I chose the famous movie poster from the Steven Spielberg movie Jaws. I knew that I wanted to analyze a movie poster and Jaws was one that immediately sprung to my mind. Although it is visually simple, it is intensely memorable.  I decided to figure out why this movie poster is such a staple in classic American film.







There are three main elements in the poster: the title, the woman, and the shark. They are all approximately the same width and are all centered within the page. However, in terms of height, the shark takes almost 50% of the poster height, and all it's showing is its head. This loudly informs the audience that this shark is more monster than animal. 

Here to the right, you can easily see how imposing the image of the shark is when compared to the title and the woman. Another thing to note is that the woman is caught in between these two other elements. She is visually caught between two sets of jaws. She has nowhere to go, and we feel the peril that she herself has yet to even acknowledge.

Color palette

There are three main colors in the poster: red, white, and blue. The film takes place during the 4th of July, so the color scheme works in regard to subverting the general fun and carefree that we usually associate to this holiday. The red JAWS title invokes a sense of danger and the color of blood in the water.
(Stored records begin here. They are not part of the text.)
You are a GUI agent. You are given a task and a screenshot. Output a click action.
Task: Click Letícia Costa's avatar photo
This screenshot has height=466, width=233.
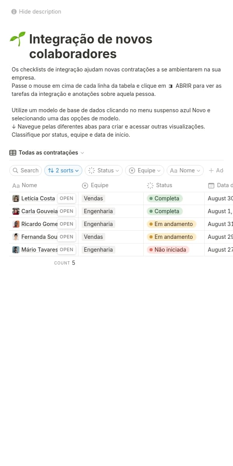click(16, 198)
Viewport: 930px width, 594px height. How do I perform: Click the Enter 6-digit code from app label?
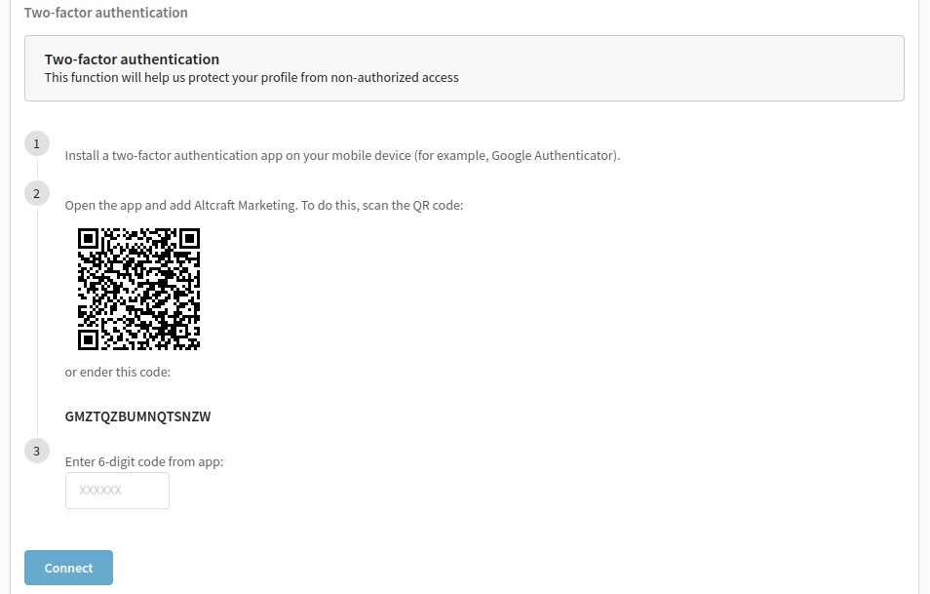144,461
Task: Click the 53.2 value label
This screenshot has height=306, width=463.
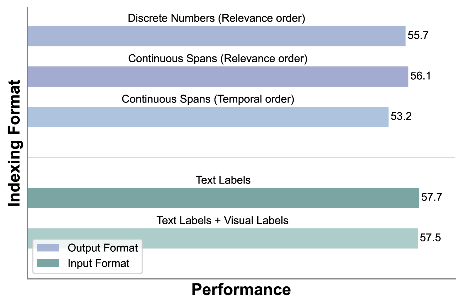Action: (x=401, y=116)
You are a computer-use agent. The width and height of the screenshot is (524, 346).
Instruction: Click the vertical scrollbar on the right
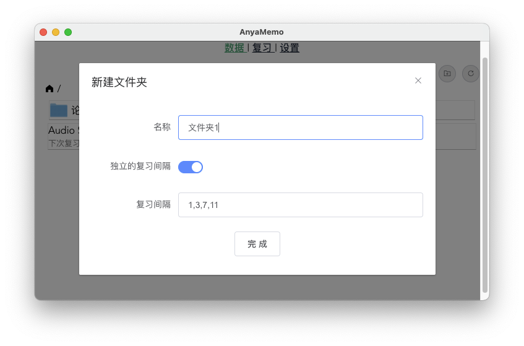tap(484, 173)
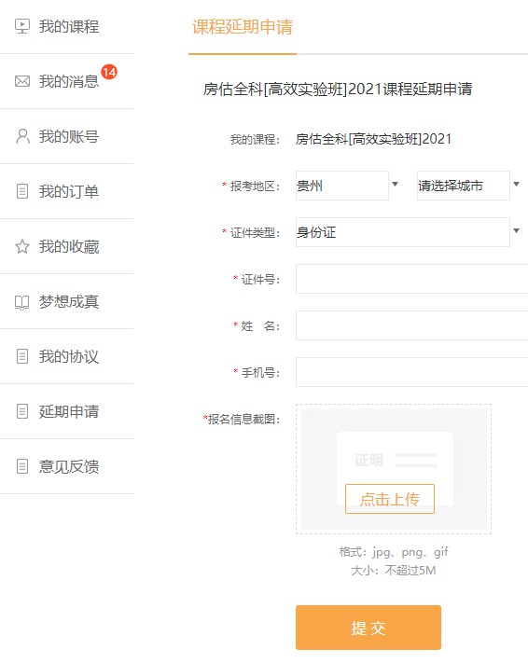Screen dimensions: 528x663
Task: Click the 手机号 input box
Action: [411, 372]
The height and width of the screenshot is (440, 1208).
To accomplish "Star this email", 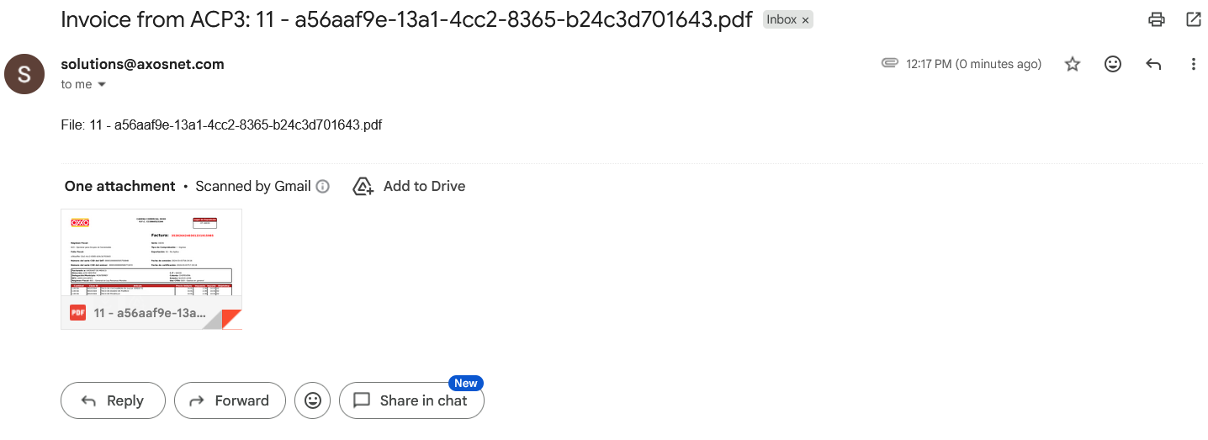I will pyautogui.click(x=1073, y=64).
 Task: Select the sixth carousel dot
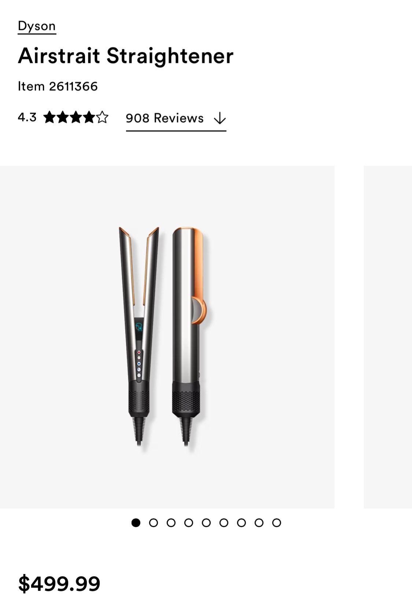[x=224, y=523]
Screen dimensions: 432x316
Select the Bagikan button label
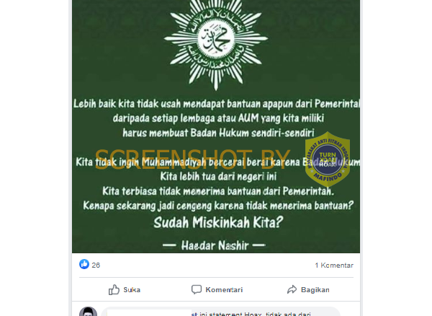(x=315, y=290)
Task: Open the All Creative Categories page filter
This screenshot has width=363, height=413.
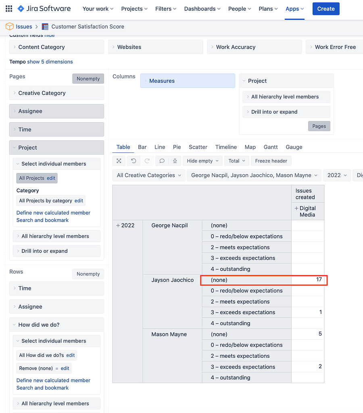Action: click(148, 175)
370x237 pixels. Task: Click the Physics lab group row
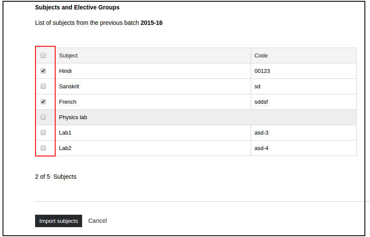click(x=73, y=117)
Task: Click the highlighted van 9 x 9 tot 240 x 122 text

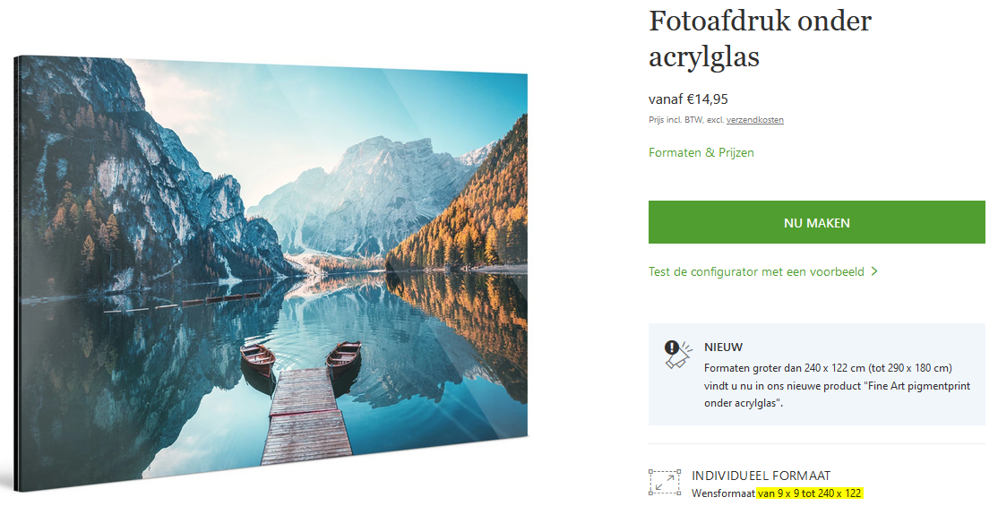Action: pyautogui.click(x=810, y=493)
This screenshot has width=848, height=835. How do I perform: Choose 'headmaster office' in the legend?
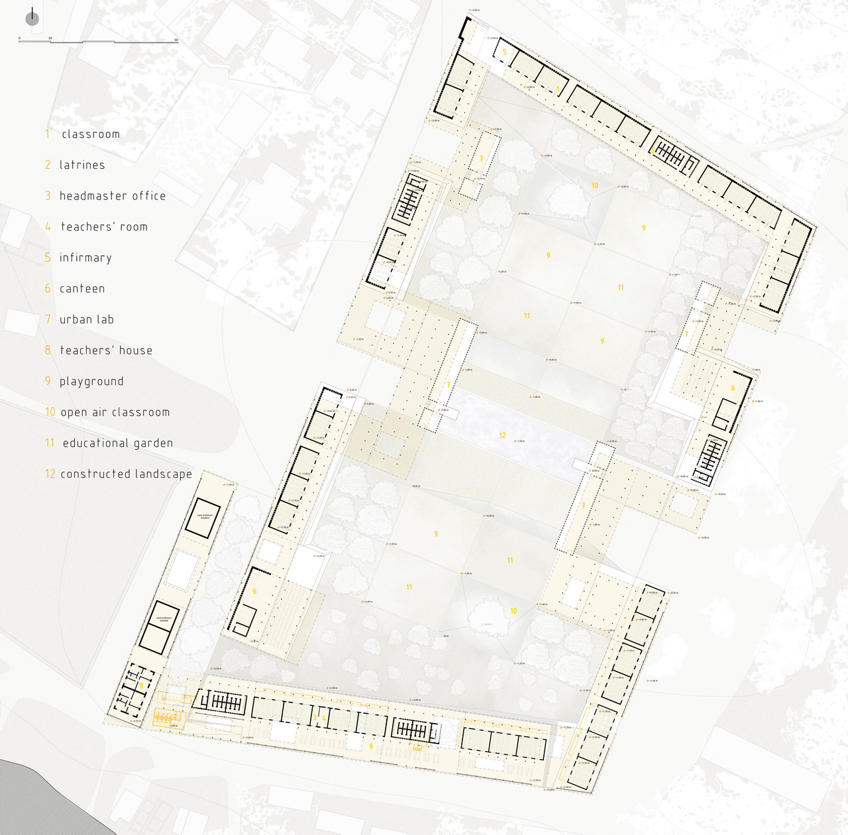point(112,196)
There are many shades of blue in this poster. It starts with a light shade of blue where the water meets the sky. It then gets darker and darker as the water gets deeper, representing the ominous and dangers that are waiting underneath the waters. As seen to the right, the white background only takes up about 25% of the poster. The rest of the poster is blue, which feeds into the unknown fears we have of the sea. 

Typography/Negative space

The closest font that I could find for the title is Franklin Gothic Bold. There is a font out there named Amity Jack, but that font was created in 2009 so it was likely inspired by the movie. The A, W, and S follow the Franklin Gothic Bold typography closely, however the J seems to have been altered. The end is angled and cutoff,  creating a fishhook like image. I also noticed that the sharp triangles in the A and W created by the negative space look a bit like teeth, which enhances my previous point on how the woman is about to be eaten by two sets of jaws.
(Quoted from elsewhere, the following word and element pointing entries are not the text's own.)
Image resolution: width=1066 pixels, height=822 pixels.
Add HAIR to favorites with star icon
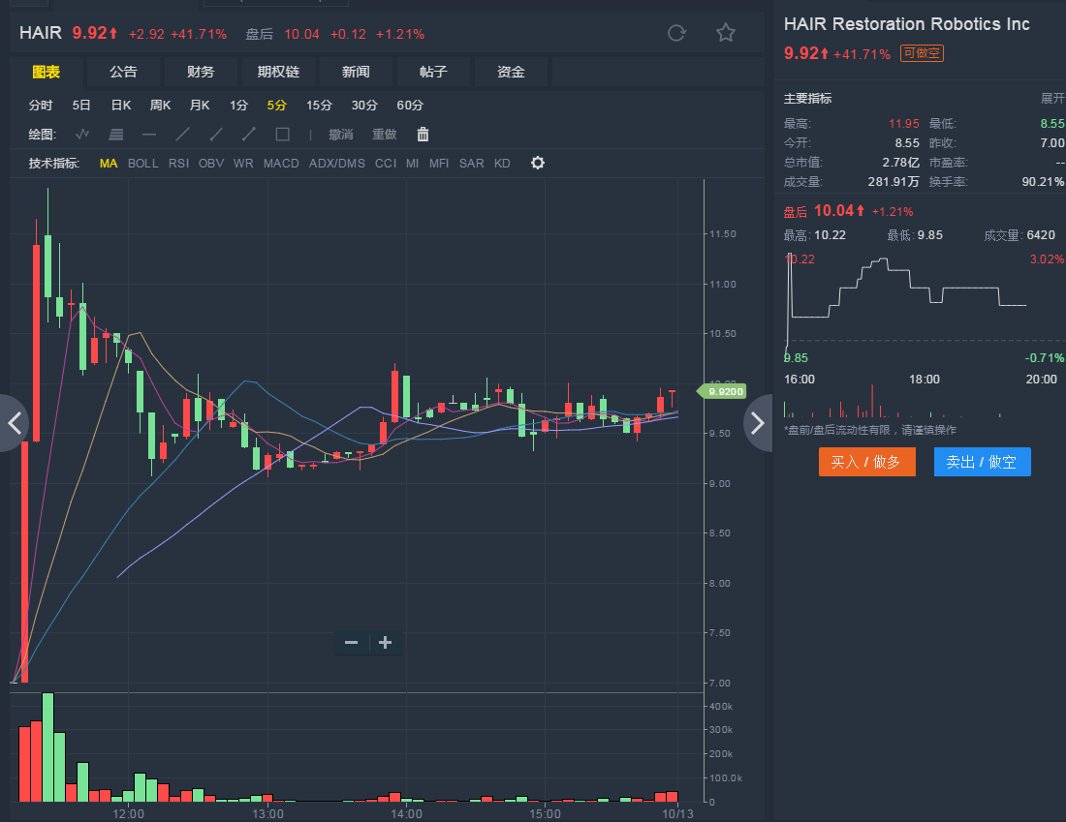tap(725, 33)
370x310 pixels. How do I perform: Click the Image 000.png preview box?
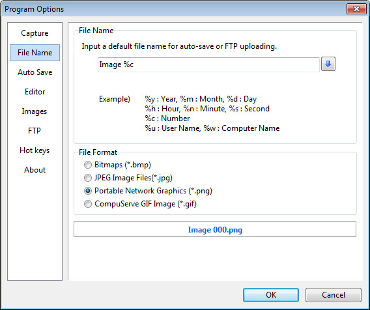click(215, 229)
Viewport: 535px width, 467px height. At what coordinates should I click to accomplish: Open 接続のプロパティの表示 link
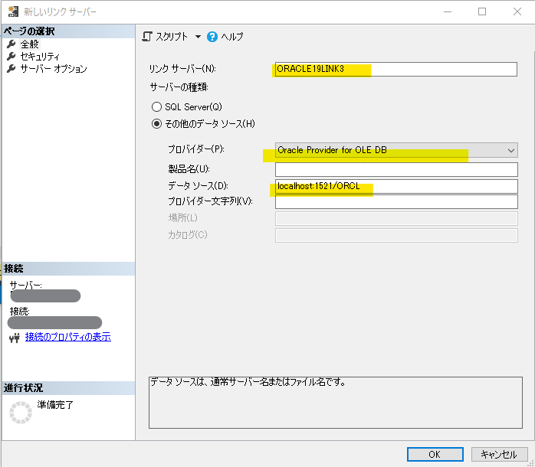coord(67,337)
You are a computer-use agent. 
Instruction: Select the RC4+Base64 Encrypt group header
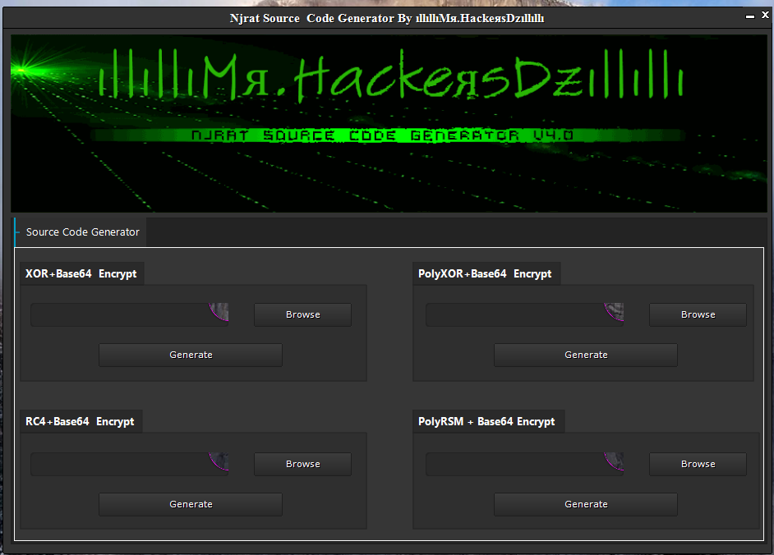coord(81,422)
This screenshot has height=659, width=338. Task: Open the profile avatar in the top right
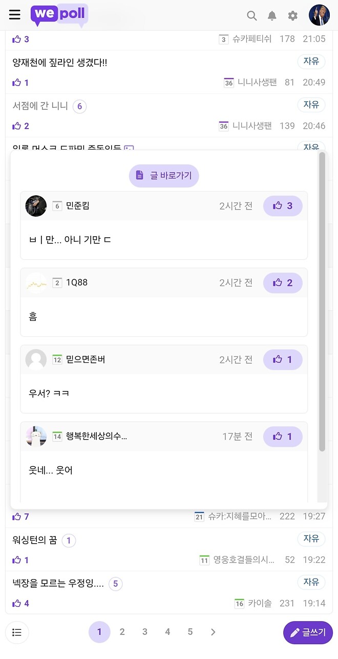point(319,15)
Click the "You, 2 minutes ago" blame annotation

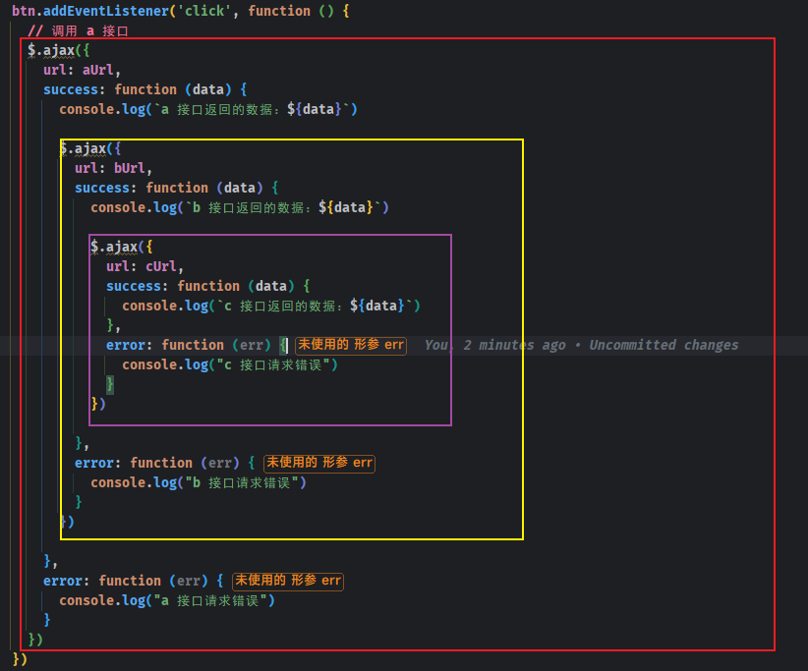click(x=494, y=345)
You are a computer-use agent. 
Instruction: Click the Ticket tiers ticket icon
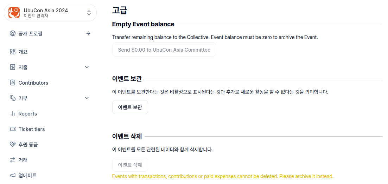(13, 129)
The Jaws poster is one of the most memorable aspects of this great film. It's simplicity and color scheme invokes many feelings about the dangers of the unknown.  I no longer watch movie trailers since they give away too much of the plot of a film, so I am paying much more attention to movie posters these days. Although most are generically bland and uninspired, when I do see an interesting poster, it will lure me to the theater like no other.